Il existe également une corrélation entre les habiletés mobilisées et les postures de tutorat revêtues. Ainsi,
Ø plus les PF guident leurs stagiaires selon les caractéristiques d’une posture clinique, plus ce dernier mobilise des habiletés de haut niveau, allant même jusqu’à l’adoption d’un point de vue exotopique, ou démontrant des indices de secondarisation. A ce sujet, et comme déjà évoqué dans le cadrage théorique, cela rejoint les travaux de Romainville (2007) qui ont montré que le mélange entre certaines habiletés cognitives et métacognitives permettait de rendre visible chez les acteurs, la présence de prises de conscience, relatives à leurs apprentissages.
De plus, le fait d’adopter une posture clinique aura également un impact sur les types de savoirs mobilisés. Dans les protocoles issus des derniers entretiens,
Ø le fait de moins mobiliser des savoirs provenant du terrain au profit de savoirs portant sur les objets enseignés (savoirs à enseigner), les savoirs académiques et ceux du prescrit, favorisent des relances de types réflexives chez les PF, notamment, par la mobilisation d’habiletés de pensée plus complexes. Ce qui aboutit au corollaire de pousser les étudiants à analyser leur pratique à l’aune de savoirs théoriques. C’est le cas notamment lorsque les praticiennes formatrices questionnent et relancent les étudiants sur leurs choix et sur les apprentissages des élèves.
Pour terminer, même si les stagiaires changent d’un stage à l’autre, en lien avec la catégorie de la centration de l’attention de l’étudiant, il est intéressant du point de vue des interactions analysées de noter la tendance d’un effet miroir entre PF et stagiaires. Ainsi, une nouvelle hypothèse peut être tirée de ce constat,
Ø lorsque le PF focalise l’attention du stagiaire sur les niveaux 1, 2 et 3 de cette catégorie, il y a de fortes chances pour que ce dernier pointe également son attention sur ces trois premiers niveaux.
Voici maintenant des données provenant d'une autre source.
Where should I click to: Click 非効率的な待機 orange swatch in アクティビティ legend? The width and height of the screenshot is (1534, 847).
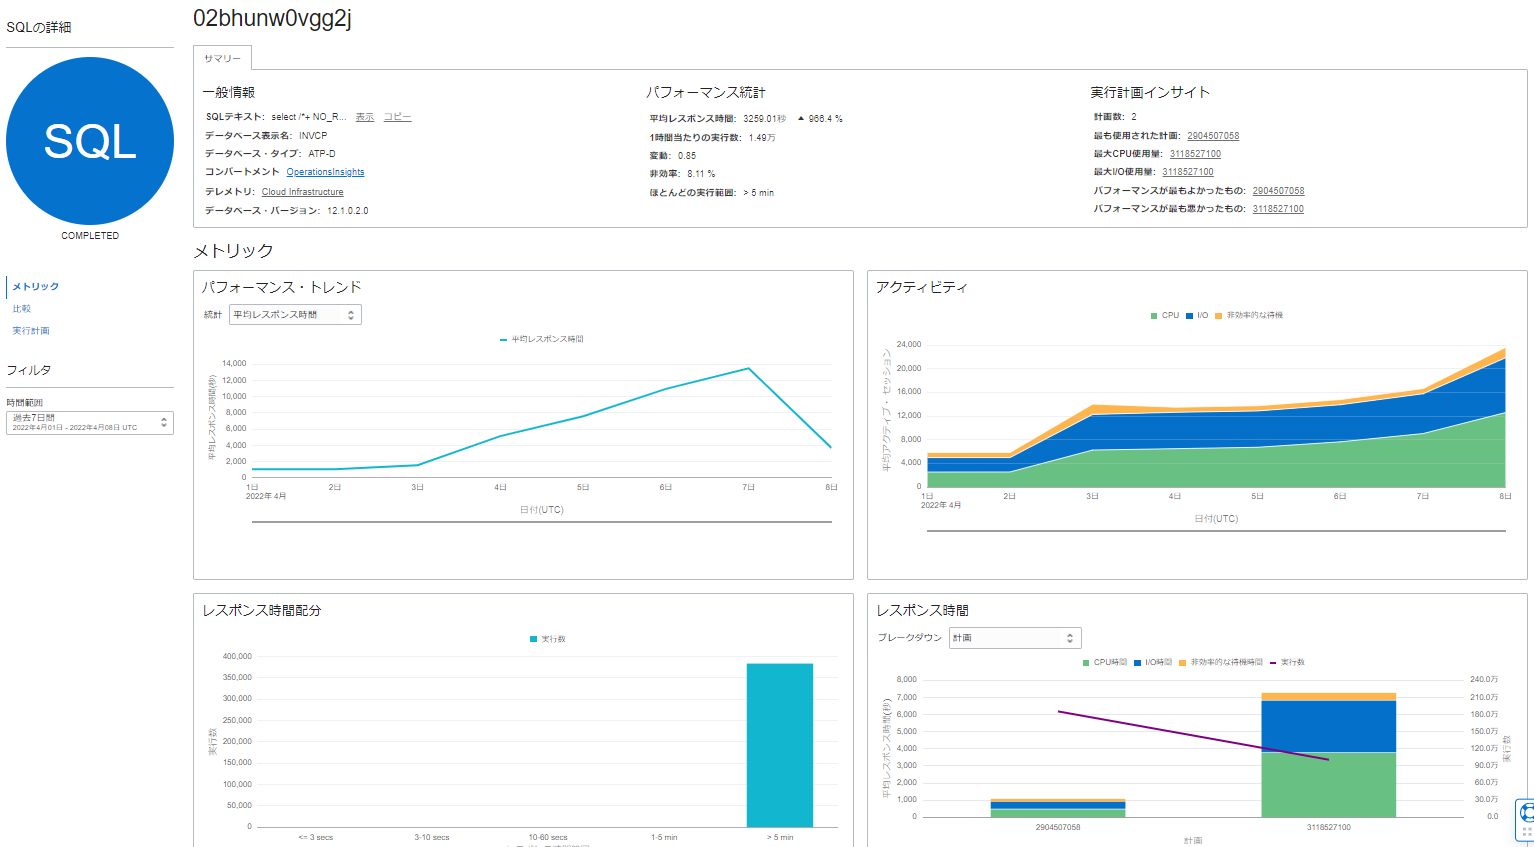click(x=1219, y=316)
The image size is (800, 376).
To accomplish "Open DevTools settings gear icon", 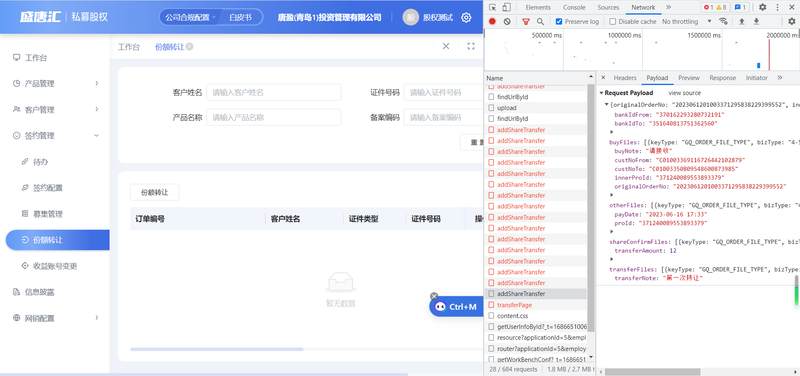I will point(762,7).
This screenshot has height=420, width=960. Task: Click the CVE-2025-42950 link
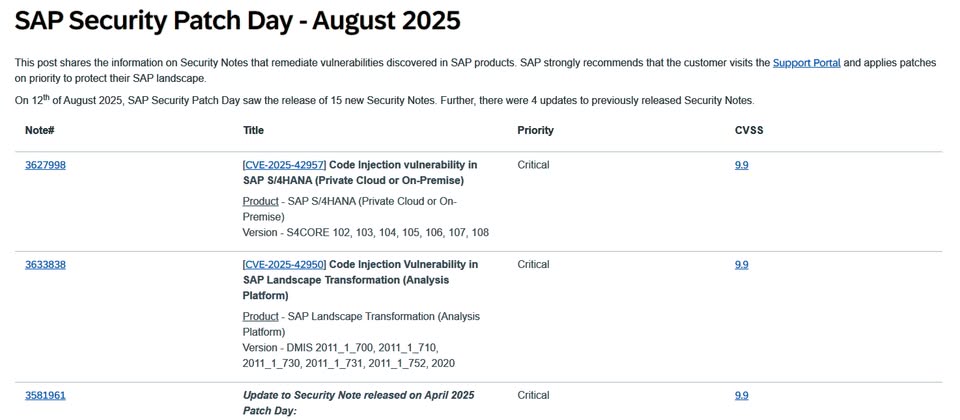pyautogui.click(x=284, y=265)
A l’inverse, si le PF focalise son attention sur les apprentissages, voir le développement des élèves, le stagiaire déplacera la réflexion sur les apprentissages des élèves, voir dans certains cas (ST3, ST4 et ST6), sur leurs développement.
Ainsi ces analyses montrent que pour identifier si les praticiens formateurs participent à renforcer une alternance intégrative auprès des étudiants, il s’agit d’aller repérer notamment dans leurs entretiens la présence ou l’absence de caractéristiques issues de la posture clinique de tutorat (Chaliès & al., 2009). Durant les séances plénières collectives, les PF ont ainsi eu l’occasion de définir les caractéristiques des savoirs à convoquer selon les objectifs de formation proposés au stagiaire. Ce travail de décorticage en collectif a donc influencé les points d’attention des PF lors des deuxièmes entretiens avec leur stagiaire.
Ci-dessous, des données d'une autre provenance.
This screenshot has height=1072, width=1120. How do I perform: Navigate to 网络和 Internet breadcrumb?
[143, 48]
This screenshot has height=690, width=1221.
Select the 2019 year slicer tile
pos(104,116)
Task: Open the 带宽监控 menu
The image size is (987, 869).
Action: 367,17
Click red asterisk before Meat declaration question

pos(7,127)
Il a également été intéressant d’analyser, dans les extraits d’entretien, où la centration de l’attention -‐ empruntée à Durand (2002) -‐ s’est posée entre PF et ST. Enfin, les types d’habiletés convoquées dans les interactions ont permis d’analyser si les PF influençaient les interactions en direction des apprentissages des élèves et de la prise en compte des effets de l’enseignement du stagiaire sur ceux-‐ci.
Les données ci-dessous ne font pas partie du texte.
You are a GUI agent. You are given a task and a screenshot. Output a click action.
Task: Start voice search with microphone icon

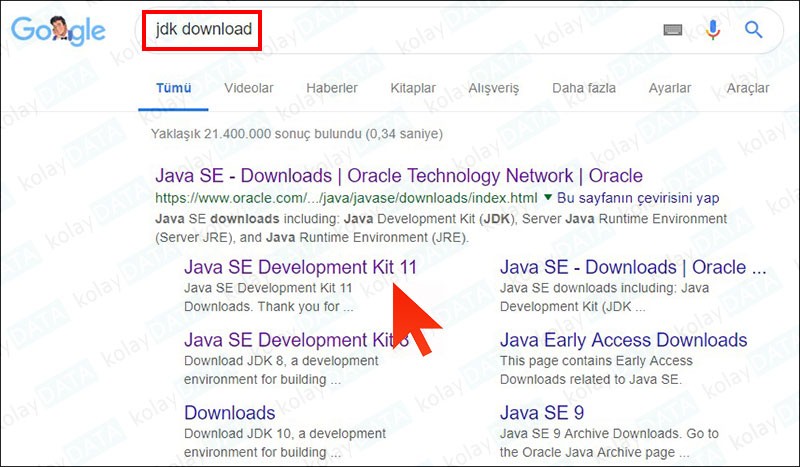click(713, 30)
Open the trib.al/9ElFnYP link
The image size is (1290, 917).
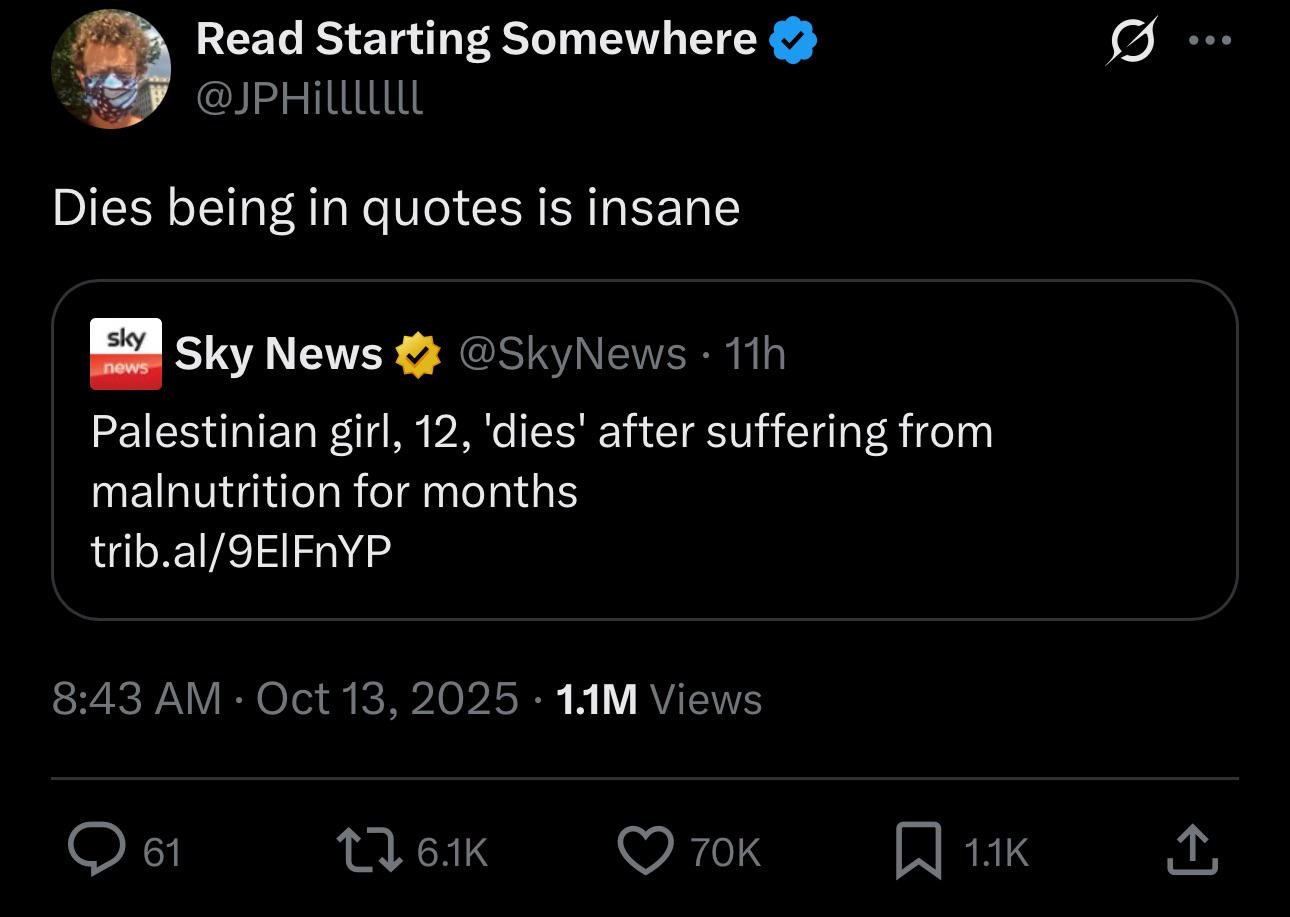click(241, 551)
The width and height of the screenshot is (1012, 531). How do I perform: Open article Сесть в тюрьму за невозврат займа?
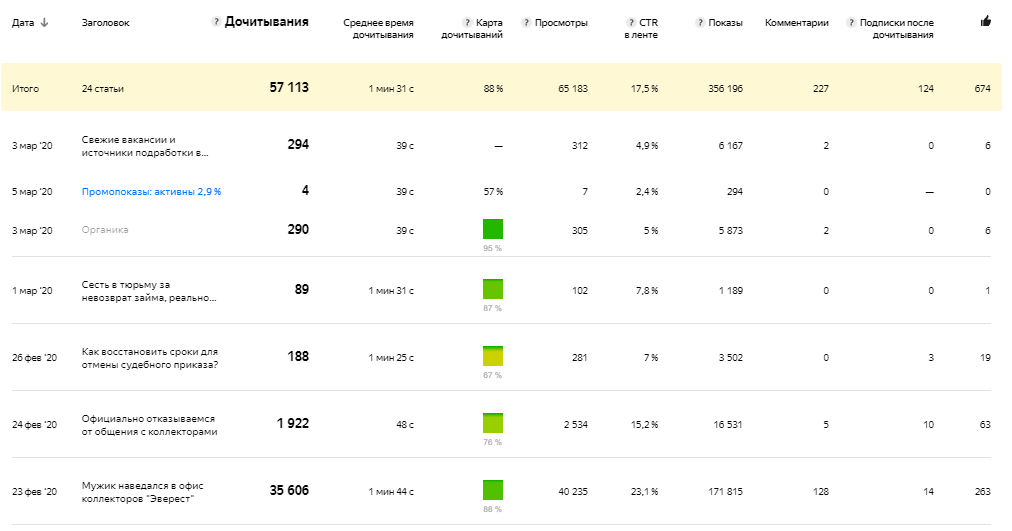click(148, 291)
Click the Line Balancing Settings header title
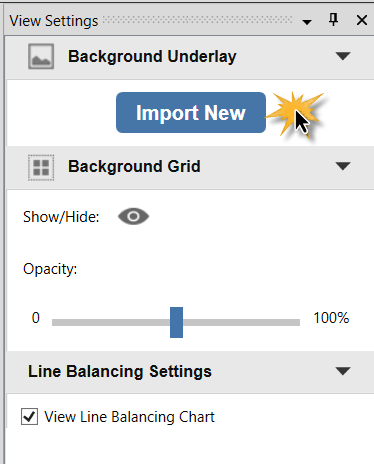374x464 pixels. point(120,372)
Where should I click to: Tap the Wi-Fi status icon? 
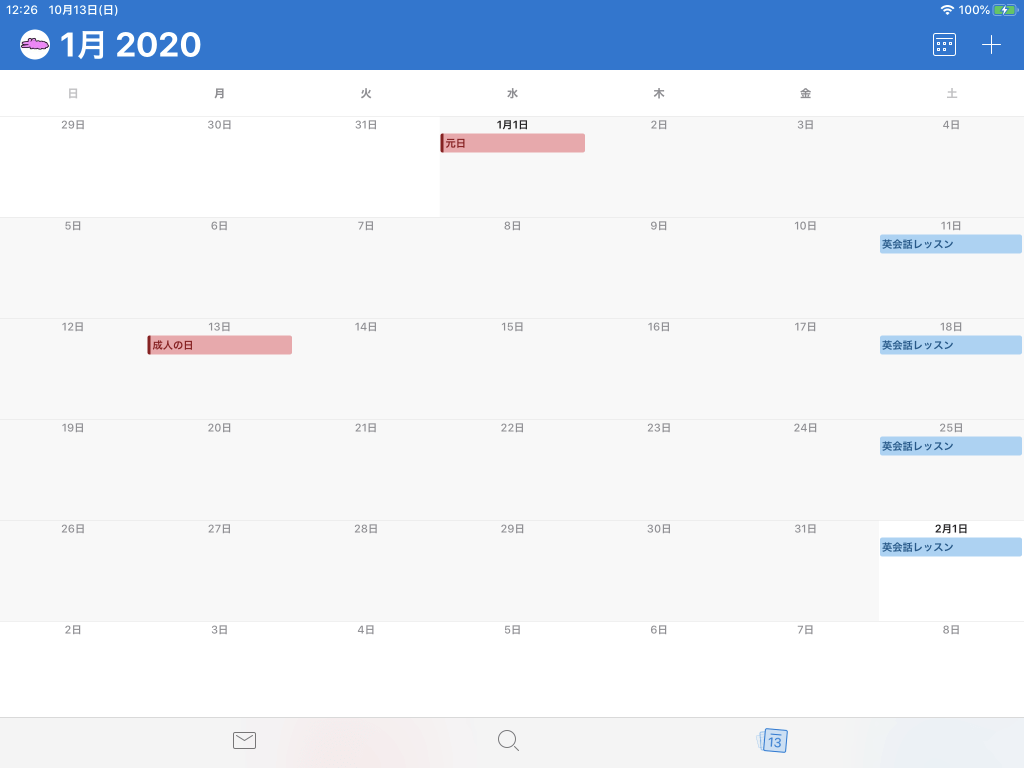pyautogui.click(x=947, y=10)
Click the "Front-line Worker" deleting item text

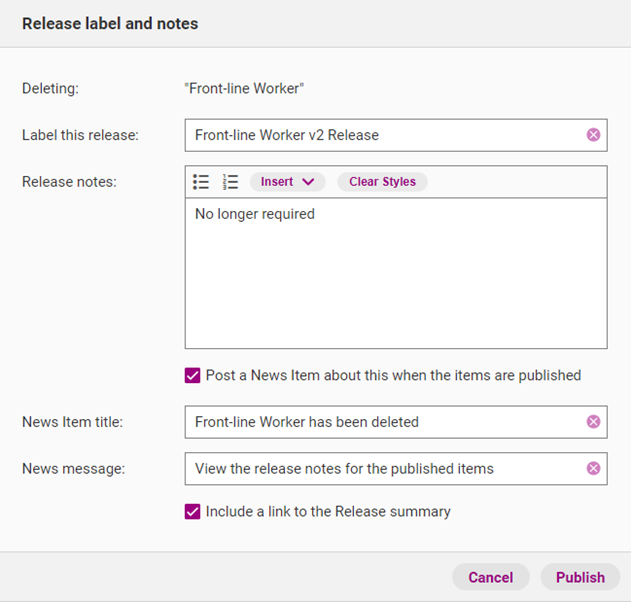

Concernant, la dénaturalisation des gestes professionnels (Leutenegger, 2004) par les PF, l’analyse en collectif des protocoles et la réalisation de la transcription d’un extrait issu des entretiens de LS3 ont favorisé chez les participantes le travail de déconstruction de gestes et de manière de penser intériorisés, notamment par l’analyse et le décryptage des différents types de savoirs convoqués dans les interactions entre stagiaires et PF. Ainsi, cette mise à distance s’est réalisée durant les moments en plénière des différentes boucles LS (interpsychique), mais aussi lorsque chacune se retrouvait seule à devoir anticiper le l’entretien suivant (intrapsychique).